Daniel Klein and Stewart Dompe, economists at George Mason University, surveyed a bunch of them to get their reasons for supporting a minimum wage hike, and 95 responded. While part of the authors' deal with the surveyed was that they wouldn't comment on their comments as they were published, I'll point out that many of them have very little to do with economic science per se.** A few examples:
Alan Blinder: ….Regardless of Pareto efficiency, we do not allow indentured servitude or child labor. Similarly, a $7.25 minimum wage would state that society deems it wrong to pay less.
Amitava Dutt: Reducing poverty, reducing inequality.
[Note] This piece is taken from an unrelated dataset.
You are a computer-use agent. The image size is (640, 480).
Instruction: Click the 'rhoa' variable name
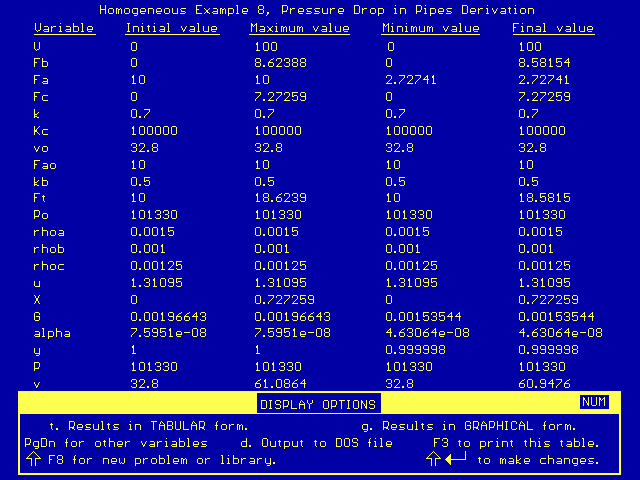pos(48,230)
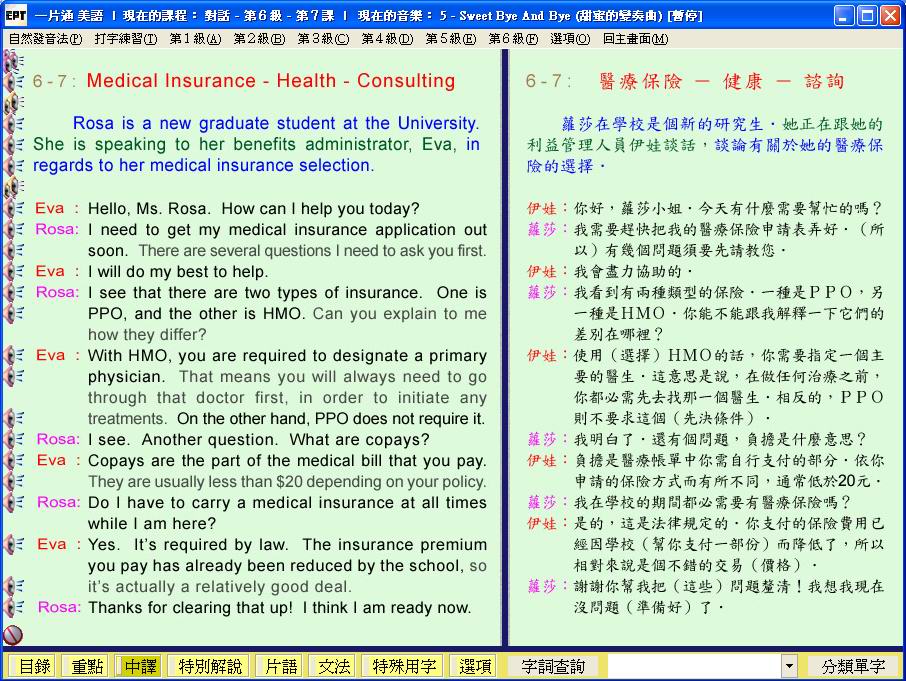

Creating a culture where people realize that some basic needs of people should be satisfied.
Robert Haveman: …giving low wage workers a feeling that they are less marginalized than they now feel.
John R. Morris: Economic justice for low income people.
Jeffrey Waddoups: Reducing wage inequality will increase the quality of democratic institutions.
I was hepped to the study via Tyler Cowen at Marginal Revolution, who has his own longer collection of excerpts from Klein and Dompe's respondents, and he and his commenters have their own thoughts.
**UPDATE: That's because, as the original Marginal Revolution link didn't specify, and as my quick read-through of the study didn't catch either, those responses are specifically to a question that asked them to discuss "broad sociopolitical mechanisms"–thus making the responses openly those of economists speculating beyond economic science. I apologize for my misreading.